Work item ▸
Only the line containing "ELECTRICITE (87, 1217)" and the lines after it, through the end of the data below, are to be returned, each exactly as it stands.

Dataset records ▸
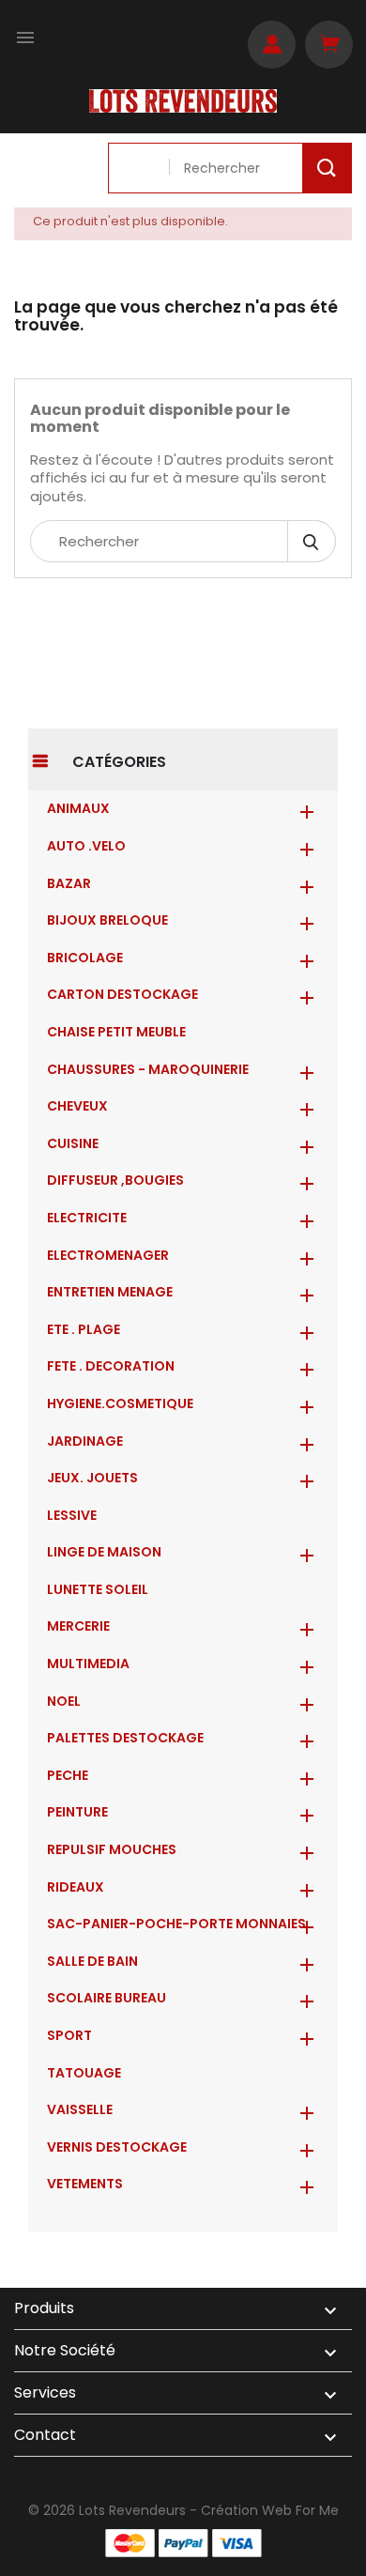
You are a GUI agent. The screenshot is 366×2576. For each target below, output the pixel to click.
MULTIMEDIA (88, 1663)
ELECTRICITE (87, 1217)
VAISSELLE (80, 2109)
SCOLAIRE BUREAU (106, 1997)
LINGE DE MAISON (104, 1551)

Solution below ▸
ELECTRICITE (87, 1217)
VAISSELLE (80, 2109)
SCOLAIRE BUREAU (106, 1997)
LINGE DE MAISON (104, 1551)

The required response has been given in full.